In 1870, a few months after Rome’s annexation to Italy, another devastating flood took place. Pope Pius IX shout out a divine punishment against the Italians. A few years after ports, milestones, the Jewish ghetto, and all those houses and infrastructures along the river were demolished to embank the Tiber River. Two long and tall embankments were made along the riverbed to prevent new floods and River started appearing as a tie creature. The strong and long-lasting relationship between the Romans and the Tiber River was interrupted. Romans didn’t navigate it anymore. Many new bridges were built just to cross it, and milestones and ports stopped being necessary and they were destroyed.
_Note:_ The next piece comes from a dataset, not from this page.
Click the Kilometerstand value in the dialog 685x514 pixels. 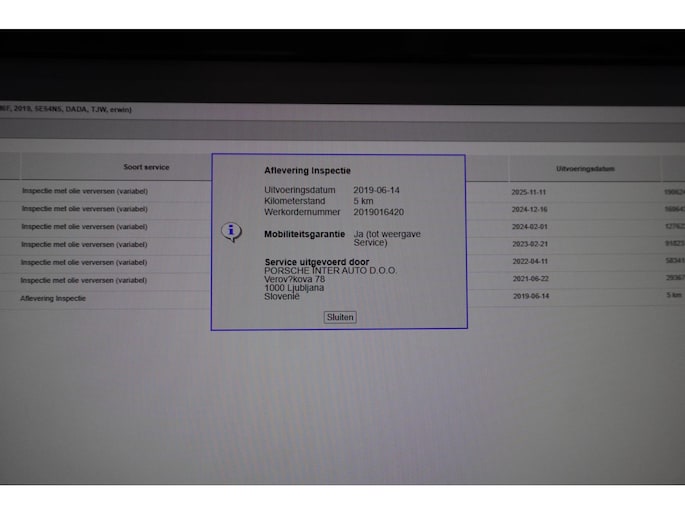click(x=363, y=201)
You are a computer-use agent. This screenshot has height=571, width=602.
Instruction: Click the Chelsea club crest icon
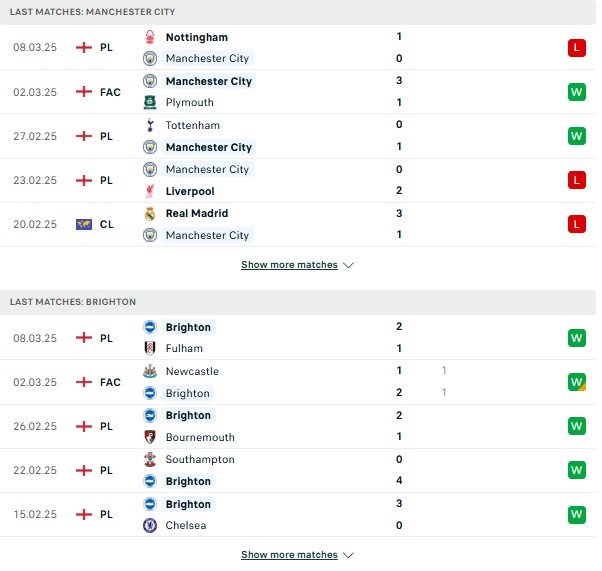[x=150, y=525]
Anyway, it is possible to live on the Tiber again, searching for one of those ramps or stairs you can abandon the modern street level and you can walk or cycle along the right bank to see Rome from an incredible point of view. You can even stand on Tiber island. What if it rains? In the northern region, two dams were built to prevent Rome to be underwater… anyway, you can take refuge below one of those all-new bridges or ask the help of the water nymph Egeria to who we dedicated these lands guided itineraries.